Have you ever been to Kazakhstan?

“Yes, three times. I only have been to Almaty and therefore it is the only city that I have some idea of. I very much liked the culture, tactfulness and diligence of most of the people I met. However, I was surprised at people’s lack of confidence in democratic institutions and their sceptical attitude towards elections: ‘we will not vote because all elections are rigged.’ What struck me as well was the fact that the authorities are treated as something divine. In Ukraine it is absolutely the opposite. We are convinced that officials are our political representatives and must serve us, just like waiters in a café: they should be perfectly aware of their responsibilities and honest with the bills (laughs).”

What is your opinion, as a representative of the civic society, of the notorious case of oppositionist banker, Mukhtar Ablyazov? Ukraine’s previous authorities applied for his extradition. According to Ukrainian and French media, the Kazakh lobby associates Ablyazov with trumped-up cases concerning large-scale economic crimes. Although the case has been ongoing for nearly a year, the Ukrainian party have never adduced any evidence to implicate Ablyazov. However, this June, Ukraine and Russia submitted a joint application for the extradition of the Kazakh oppositionist. Don’t you think that the new administration should start with transparency regarding such activities?

“I am very sorry to hear that we keep assisting in persecutions. Maidan stood up for freedom. The new incumbents (including the top law enforcement officers) must choose a course aimed at the expansion of liberties rather than assist repressions, especially abroad. I believe we will be able to change it (including the policy pursued by the interior minister).”

Are the new Ukrainian leaders aware that such actions involve the country in new international scandals?

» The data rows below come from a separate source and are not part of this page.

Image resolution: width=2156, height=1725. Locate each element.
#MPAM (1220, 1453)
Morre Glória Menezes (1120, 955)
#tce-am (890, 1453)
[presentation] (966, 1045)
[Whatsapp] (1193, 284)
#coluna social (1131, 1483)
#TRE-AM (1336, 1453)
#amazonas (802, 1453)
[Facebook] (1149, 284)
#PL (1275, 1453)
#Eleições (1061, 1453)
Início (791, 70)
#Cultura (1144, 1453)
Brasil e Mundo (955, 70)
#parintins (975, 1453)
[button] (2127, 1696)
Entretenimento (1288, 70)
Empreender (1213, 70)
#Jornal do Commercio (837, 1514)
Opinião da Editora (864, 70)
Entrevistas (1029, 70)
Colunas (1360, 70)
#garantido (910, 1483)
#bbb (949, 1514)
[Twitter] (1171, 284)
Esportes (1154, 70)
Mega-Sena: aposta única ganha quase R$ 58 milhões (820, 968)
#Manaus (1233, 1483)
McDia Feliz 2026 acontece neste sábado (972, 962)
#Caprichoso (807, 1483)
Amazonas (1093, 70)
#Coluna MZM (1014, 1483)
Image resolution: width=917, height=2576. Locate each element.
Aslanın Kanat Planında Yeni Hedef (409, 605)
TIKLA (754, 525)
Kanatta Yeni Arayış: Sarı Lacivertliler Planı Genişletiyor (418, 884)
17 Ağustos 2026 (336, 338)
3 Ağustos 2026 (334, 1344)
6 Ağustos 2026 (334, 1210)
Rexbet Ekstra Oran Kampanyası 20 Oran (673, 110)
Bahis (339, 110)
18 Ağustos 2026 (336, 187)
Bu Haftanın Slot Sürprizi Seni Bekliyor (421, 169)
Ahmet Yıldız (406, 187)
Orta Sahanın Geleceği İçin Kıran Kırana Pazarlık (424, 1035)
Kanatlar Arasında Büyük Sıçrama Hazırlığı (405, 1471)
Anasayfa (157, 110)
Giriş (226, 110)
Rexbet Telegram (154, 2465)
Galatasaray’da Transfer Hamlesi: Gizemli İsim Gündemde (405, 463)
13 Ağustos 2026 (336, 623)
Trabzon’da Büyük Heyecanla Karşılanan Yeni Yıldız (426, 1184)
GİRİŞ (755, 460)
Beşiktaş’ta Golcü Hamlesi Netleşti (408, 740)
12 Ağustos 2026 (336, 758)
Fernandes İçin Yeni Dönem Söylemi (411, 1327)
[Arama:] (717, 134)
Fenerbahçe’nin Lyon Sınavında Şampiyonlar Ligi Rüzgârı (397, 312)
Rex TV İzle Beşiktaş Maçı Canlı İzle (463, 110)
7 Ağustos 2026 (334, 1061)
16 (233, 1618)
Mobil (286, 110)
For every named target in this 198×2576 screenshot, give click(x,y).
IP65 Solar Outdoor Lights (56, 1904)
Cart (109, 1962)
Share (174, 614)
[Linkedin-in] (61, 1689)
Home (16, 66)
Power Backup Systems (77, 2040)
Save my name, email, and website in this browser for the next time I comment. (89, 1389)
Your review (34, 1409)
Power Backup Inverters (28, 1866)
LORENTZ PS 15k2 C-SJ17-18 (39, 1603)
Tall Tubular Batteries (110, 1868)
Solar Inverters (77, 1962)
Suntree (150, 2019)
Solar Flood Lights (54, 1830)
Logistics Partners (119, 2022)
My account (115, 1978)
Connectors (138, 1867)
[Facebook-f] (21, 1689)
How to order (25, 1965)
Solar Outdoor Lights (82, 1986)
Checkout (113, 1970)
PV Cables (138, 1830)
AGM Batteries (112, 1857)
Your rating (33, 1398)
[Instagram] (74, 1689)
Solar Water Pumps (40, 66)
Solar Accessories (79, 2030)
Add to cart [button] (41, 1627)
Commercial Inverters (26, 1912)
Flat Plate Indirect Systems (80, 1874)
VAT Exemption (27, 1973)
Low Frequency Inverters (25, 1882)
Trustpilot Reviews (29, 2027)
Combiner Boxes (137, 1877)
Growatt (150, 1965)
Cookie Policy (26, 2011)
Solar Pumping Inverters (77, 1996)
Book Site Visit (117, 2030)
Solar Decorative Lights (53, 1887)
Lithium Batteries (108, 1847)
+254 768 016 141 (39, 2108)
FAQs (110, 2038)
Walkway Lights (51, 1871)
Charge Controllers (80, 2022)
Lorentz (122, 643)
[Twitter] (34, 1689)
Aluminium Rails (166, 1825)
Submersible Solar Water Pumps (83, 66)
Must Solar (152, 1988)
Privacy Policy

“Frankly, I can hardly imagine what the Interior Ministry’s motives are. In my opinion, the minister either does not understand what is going on, or this is blatant betrayal of Maidan’s principles. It is a shame for Ukraine to be involved in something like this.”

If your Committee gets hold of documents implicating Ukrainian officials in such a corrupt scheme, are you prepared to propose lustration for all Ukrainian citizens involved in the Ablyazov case?

By all means, we believe that individuals who compromised themselves through involvement in illegal persecutions, especially in other countries, may not represent the Ukrainian state. We will make sure they will never work in the government.”